Friday, November 17, 2006

Home for the Holidays

Sigmund, Carl and Alfred, a psychiatrist, is doing a three-part series about home. They are all worthy reads. (Part III is coming.)

He talks about the phenomenon of removing material things (going camping as a family) to reveal what really matters--the haven we create together, that forms family.

Here is Part 1. How does our perspective on home shape our life?

It is from home that our most important life decisions are made. It is home that shaped many of our beliefs and attitudes, our awareness and self esteem, that feeling of worth- and in a healthy individual, that motivator to give to others. It is from our homes and families that we learn to share, to cope, to play and to forgive. We learn to be comfortable with ourselves. Most importantly, in a healthy home, we learn to laugh and be happy.
Or not.
Not everyone is so fortunate. Some people are so detached and resigned- they have no concept of what a healthy home really is. They believe that every home is like their own- broken, dysfunctional and abusive. They believe that the idea of a happy home is veneer thin, with everyone playing a role in what they know to be a farce.

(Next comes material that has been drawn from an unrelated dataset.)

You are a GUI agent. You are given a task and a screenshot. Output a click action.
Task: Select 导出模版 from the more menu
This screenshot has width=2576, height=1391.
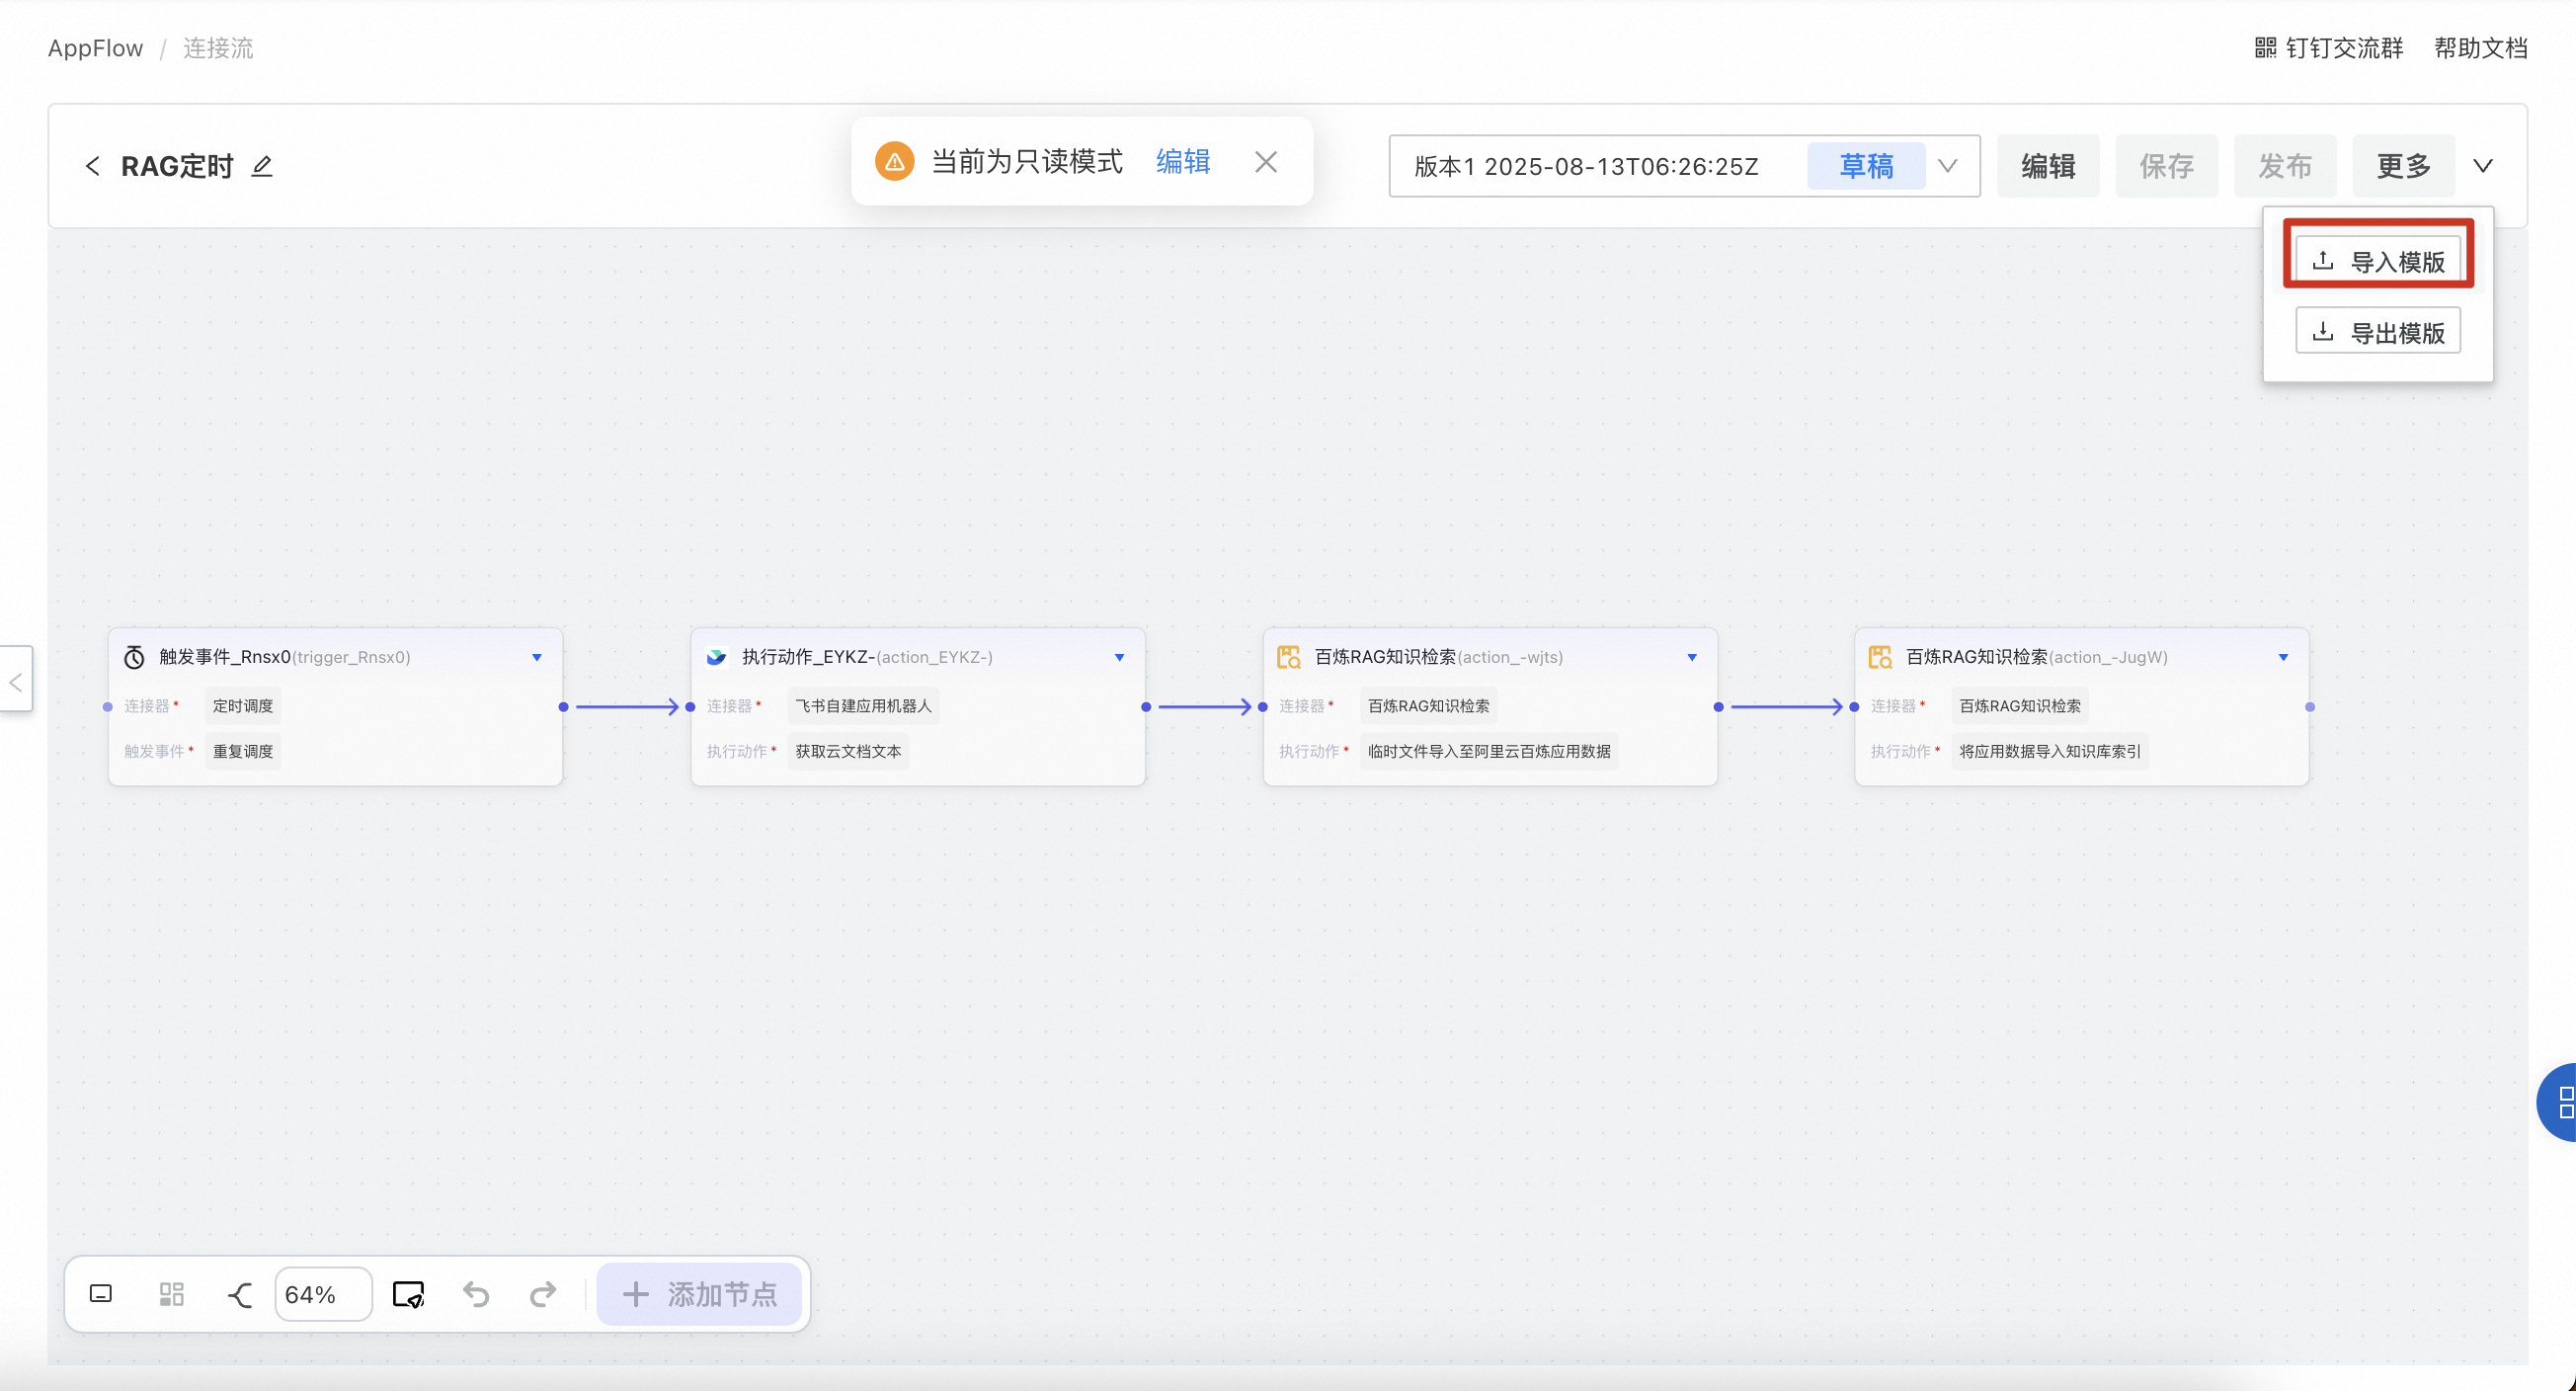tap(2378, 332)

Beneath the surface, they believe, is the same living hell they have endured- every time they go home, history repeats itself. The fights, the anger, the humiliation, all replayed in an endless loop.
Part II:
What happens when a child has no home to go home to?

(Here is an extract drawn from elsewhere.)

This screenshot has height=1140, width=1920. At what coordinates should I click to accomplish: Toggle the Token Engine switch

When a person grows up in an environment that is lacking in nurture, love and safety, they are in fact, incapable and lacking in the coping mechanisms they need to compensate for what was stolen from them. When a child does not experience the comfort of some cradling him or her, or someone who says, 'I'm glad you're here,' or 'I want you next to me,' that child will never cultivate the self esteem needed to go out and make a go of it. In fact, often, an unhealthy narcissism replaces that self esteem (see Dr Sanity , Neo-neocon and Shrinkwrapped for further discussion), something in no short supply nowadays.

To escape the inevitable narcissism, and I say inevitable, because a child with no anchor wonders eternally "why me"? Am I unlovable? Since my parent couldn't possibly be wrong, it must be me. So this person goes through life trying to figure out the reason, trying to prove mom and dad wrong. I AM lovable! Demanding the impossible from lovers and friends, this person must find a way to transcend the loss and only soul-searching and God-searching can do this. Otherwise, the narcissism becomes hopelessly fixed in the person's character. It will forever be "all about me" to make up for the fact that "it was never about me".

The consequences of this narcissism are exactly what the deprived child-cum-adult does not intend. Over and over, this person will be literally or figuratively abandoned because healthy people realize the impossible task eventually--to fulfill the adult-child's unmet childhood family needs. So the narcissist drives people away, proving, once again, that mom and dad were right after all--I am unlovable.

Ultimately, growing up depends on the adult child recognizing his or her parents for the fallible humans they are, that they were wrong, and that seeking validation externally won't work. If the adult child makes this difficult journey, he then must decide how to he wants to live his life now. He has no blue-print. He knows he doesn't want to do what his parents did to him, but what and how does he do for his children and family?

If a person from a dysfunctional background does not make this journey, the results will be as destructive in his own family. Unconsciously, or semi-consciously, he will make the same decisions, as if on auto-pilot and hate himself every minute, but feel helpless to stop it.

There are ways to turn this ship around:
  1. Trial and error: I remember spanking my first son and his horrified reaction, and feeling absolutely sick at myself. Not that I'm entirely against spanking, mind you, but for my autistic son (we didn't have a diagnosis yet) it was absolutely a disaster. That did not work, so I started reading about positive reinforcement--which did work.
  2. Re-education: What do "experts" say about family? I'm not a huge Dr. Phil fan, but his book on family is actually very good. Personally, I went and read Skinner, Lovaas, Maslow, Jung, etc. I also read Dr. James Dobson.
  3. Training: A good therapist, life coach, church Bible-study group, you name it, there are parenting classes and courses. The best ones challenge beliefs. I've seen people throw everything from their parents out in a fit of rebellion. They don't realize that they're still operating in their parent's context. True healing is recognizing the good, retaining it, and recognizing and letting go of the bad.
Starting your own family, creating your own traditions can be very satisfying. Like Siggy says:
Why we envy the mythical Bob Cratchit is because the values of a real home and the comforts that real home brings, are eternal. There is no later or newer model, no 'next generation.' In fact, what is real home and comfort becomes even more valuable with the passage of time- our lives, our experiences all add texture and meaning to 'home.' Those that have been fortunate enough to have had that can attest to it. Those that have not been so blessed, see it clearly- like the cancer patient who sees the healthy person. That person understands more than most, the value of the gift of health.

1 comment:

Anonymous said...

This is very, very good and it has been long realized even in my life. But you already know that. Thank you for this post! I know healing is possible...somehow.